For complex systems, maintenance costs represent very often a high proportion of the overall ownership and operating cost. Maintenance actions should then be planned in the best possible way in order to avoid failures at an acceptable cost. An efficient maintenance planning defines when and to which extent the system should be repaired. The environmental conditions and other influencing factors should also be taken into account when seeking for optimal maintenance policies.

Maintenance optimization requires to develop mathematical models which allow to assess the maintained system performance in terms of reliability and availability and to find the best trade-off between preventive and corrective maintenance costs. Different kinds of models are necessary to make optimal maintenance decisions : deterioration models (both at the component and system level), models for the effect of maintenance actions, maintenance policies models. The envisioned breakthroughs within this project towards improved reliability/availability performance and optimal maintenance policies are made possible thanks to advanced probabilistic modeling and statistical treatment of available data to build these different required models.

In this framework, this project aims at providing a platform to initiate a joint work between two teams of PERSYVAL- lab (LJK/FIGAL and GIPSA-lab/SAIGA) - together with one external partner from Troyes University of Technology) - and to prepare more formal and thorough collaborations to address these different key issues in reliability and maintenance modelling in a consistent and comprehensive way.

General model

In this project, we consider an aging system (installation), characterized by its lifetime which is modeled by a probability distribution. Besides the physical aging process, the system suffers from deterioration and other external factors due to the harsh and dynamic environmental conditions in which it operates. The deterioration and the other factors can be seen as covariates impacting the failure intensity and their impact can be modeled similarly to the proportional hazard model. The deterioration and environmental conditions modeling are assumed to be modeled by stochastic processes, either continuous or discrete. When the conditional lifetime distribution of the complex system considering the random factors is derived, then the future behavior of the system is predictable and hence the maintenance operations can be planned.

Maintenance actions are supposed to be imperfect, i.e. after a maintenance the system is not renewed (As Good As New, AGAN) and its failure intensity is only decreased. The corrective maintenances (CM) occur just after a failure. Since their aim is to put, as soon as possible, the system into a state in which it can perform its function again, their effect can be supposed to be As Bad As Old (ABAO). It means that the maintenance action can only render the system failure intensity to be the same as just before failure. Then, a Non Homogeneous Poisson Process (NHPP) is suitable to model the CM times. This process covers a large set of cases and can generate various types of time depending failure intensities. The preventive maintenances (PM) reduce the failure intensity to a level between ABAO and AGAN. Then, virtual age models (Kijima 1989, "Some results for repairable systems with general repair" Journal of Applied Probability) can be used. In these models we distinguish the real age, which is the time elapsed since the system was new, and the virtual age, which describes its present condition when compared to a new system. The virtual age is redefined at failures according to the type of repair performed and it runs along with the true time between repairs.

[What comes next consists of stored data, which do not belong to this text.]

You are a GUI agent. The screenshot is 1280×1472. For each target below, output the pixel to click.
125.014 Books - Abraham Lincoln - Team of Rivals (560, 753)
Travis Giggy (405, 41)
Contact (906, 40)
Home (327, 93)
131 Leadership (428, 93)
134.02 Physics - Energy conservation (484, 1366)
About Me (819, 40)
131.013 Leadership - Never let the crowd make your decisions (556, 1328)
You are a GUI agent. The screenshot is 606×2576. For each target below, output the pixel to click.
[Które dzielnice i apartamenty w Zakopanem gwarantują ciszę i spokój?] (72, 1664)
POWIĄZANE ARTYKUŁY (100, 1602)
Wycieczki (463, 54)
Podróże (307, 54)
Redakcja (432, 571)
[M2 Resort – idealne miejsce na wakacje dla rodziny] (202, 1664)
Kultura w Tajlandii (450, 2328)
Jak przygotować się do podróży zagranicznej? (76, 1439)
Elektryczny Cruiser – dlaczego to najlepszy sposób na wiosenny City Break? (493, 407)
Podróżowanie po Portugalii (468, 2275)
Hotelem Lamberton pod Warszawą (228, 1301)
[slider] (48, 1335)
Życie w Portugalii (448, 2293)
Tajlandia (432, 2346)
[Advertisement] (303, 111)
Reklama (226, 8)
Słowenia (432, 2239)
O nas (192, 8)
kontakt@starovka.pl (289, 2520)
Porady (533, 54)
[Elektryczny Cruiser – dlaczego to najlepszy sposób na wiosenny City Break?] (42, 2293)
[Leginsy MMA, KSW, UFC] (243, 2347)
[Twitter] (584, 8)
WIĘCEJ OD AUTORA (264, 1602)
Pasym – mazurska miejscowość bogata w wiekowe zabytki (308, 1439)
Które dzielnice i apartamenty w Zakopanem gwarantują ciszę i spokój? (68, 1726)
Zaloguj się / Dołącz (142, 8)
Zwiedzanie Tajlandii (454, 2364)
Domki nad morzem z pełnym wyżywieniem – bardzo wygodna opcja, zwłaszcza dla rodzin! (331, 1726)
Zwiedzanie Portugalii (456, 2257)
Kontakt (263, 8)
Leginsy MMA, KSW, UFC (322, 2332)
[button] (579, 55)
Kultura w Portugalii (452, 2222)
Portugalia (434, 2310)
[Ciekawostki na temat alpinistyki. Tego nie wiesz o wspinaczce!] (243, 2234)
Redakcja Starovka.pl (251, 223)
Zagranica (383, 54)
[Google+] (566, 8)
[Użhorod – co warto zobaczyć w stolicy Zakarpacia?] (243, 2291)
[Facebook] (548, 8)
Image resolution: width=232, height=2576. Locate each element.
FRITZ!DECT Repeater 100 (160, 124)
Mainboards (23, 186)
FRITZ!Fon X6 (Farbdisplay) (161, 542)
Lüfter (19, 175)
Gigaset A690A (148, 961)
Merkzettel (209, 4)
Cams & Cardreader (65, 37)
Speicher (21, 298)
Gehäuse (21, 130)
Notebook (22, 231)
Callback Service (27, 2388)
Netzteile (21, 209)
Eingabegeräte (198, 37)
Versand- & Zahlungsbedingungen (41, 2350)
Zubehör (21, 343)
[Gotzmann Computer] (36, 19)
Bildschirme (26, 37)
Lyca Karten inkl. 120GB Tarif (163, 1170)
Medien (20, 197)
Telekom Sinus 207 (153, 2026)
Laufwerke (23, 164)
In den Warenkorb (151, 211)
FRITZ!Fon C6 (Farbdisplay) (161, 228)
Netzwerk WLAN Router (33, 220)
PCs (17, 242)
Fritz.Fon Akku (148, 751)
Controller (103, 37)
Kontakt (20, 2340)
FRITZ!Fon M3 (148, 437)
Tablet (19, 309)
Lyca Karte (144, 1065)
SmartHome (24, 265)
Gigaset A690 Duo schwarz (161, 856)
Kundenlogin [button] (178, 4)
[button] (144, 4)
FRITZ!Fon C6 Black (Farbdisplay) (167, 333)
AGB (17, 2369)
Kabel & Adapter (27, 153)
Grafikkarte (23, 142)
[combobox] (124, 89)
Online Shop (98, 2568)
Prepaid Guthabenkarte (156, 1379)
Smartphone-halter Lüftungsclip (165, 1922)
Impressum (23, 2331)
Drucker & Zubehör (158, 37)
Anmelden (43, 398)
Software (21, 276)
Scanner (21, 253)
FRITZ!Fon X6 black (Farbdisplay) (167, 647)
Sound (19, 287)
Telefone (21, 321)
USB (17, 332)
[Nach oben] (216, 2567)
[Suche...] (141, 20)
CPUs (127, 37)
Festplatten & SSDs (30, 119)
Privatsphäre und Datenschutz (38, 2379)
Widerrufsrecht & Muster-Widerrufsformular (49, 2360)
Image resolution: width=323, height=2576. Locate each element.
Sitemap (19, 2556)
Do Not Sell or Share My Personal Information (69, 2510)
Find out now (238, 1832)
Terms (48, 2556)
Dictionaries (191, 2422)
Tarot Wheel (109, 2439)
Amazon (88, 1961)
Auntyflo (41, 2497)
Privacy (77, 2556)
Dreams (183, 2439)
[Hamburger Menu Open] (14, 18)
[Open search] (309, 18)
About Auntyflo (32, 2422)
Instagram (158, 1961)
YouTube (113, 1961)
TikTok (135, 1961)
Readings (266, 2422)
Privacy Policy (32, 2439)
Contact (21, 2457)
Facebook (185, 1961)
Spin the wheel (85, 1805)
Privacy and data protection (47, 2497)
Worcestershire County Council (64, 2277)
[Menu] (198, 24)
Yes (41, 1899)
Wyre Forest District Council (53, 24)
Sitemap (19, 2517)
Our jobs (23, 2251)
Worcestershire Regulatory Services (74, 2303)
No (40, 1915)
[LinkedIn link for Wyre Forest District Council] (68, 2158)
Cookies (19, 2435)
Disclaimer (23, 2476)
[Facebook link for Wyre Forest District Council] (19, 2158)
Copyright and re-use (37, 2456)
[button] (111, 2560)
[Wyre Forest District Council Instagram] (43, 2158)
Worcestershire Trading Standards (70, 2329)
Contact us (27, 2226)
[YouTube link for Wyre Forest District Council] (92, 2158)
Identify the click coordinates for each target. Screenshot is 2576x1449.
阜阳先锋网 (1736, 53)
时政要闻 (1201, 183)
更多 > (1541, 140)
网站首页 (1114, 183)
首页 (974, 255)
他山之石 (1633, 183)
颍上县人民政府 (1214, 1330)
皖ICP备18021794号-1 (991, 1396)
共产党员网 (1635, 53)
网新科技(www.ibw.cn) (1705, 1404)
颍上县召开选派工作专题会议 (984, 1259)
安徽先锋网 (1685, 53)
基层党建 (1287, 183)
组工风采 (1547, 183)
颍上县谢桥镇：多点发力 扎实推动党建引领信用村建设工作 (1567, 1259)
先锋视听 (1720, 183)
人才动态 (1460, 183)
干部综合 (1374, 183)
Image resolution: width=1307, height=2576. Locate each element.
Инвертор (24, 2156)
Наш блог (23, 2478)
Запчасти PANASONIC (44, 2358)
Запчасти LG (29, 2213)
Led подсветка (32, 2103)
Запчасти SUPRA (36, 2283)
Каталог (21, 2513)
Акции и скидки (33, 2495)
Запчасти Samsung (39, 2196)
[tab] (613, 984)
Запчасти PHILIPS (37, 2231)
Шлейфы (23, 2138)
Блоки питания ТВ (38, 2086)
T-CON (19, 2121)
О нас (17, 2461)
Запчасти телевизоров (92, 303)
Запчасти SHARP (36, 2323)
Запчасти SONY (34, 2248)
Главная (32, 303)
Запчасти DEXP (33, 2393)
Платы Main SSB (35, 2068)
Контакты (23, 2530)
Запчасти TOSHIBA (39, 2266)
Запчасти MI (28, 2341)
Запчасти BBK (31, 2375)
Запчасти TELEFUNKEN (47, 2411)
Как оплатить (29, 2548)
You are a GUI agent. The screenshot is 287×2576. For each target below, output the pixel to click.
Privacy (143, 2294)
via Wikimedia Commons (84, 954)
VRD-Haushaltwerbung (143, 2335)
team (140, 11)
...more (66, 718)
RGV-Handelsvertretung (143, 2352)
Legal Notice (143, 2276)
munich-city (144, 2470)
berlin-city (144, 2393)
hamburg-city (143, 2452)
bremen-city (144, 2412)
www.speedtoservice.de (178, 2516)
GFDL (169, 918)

Once the system’s deterioration/lifetime and the maintenance actions are modeled, the main objective will be to propose an optimal planning of the future maintenance operations, in other words, to optimize the maintenance policy. Based on the modeling assumptions and the available data, we will focus on the following main methodological challenges, that will structure the project research agenda.

  1. Maintenance times, deterioration and environmental conditions modeling by using stochastic processes, 2. Maintenance effect modeling by using virtual age models,
  2. Model calibration using parametric statistical methods,
  3. Failure prediction (prognostics) considering available data (large scale data) (on-line or off line),
  4. Developing optimal maintenance policy (after the last observed maintenance time) for failure prevention,
  5. Maintenance optimization with respect to economic, availability and feasibility constraints.

Some of the project results will be integrated in a software tool, making available the developed models for mainte- nance decision-makers.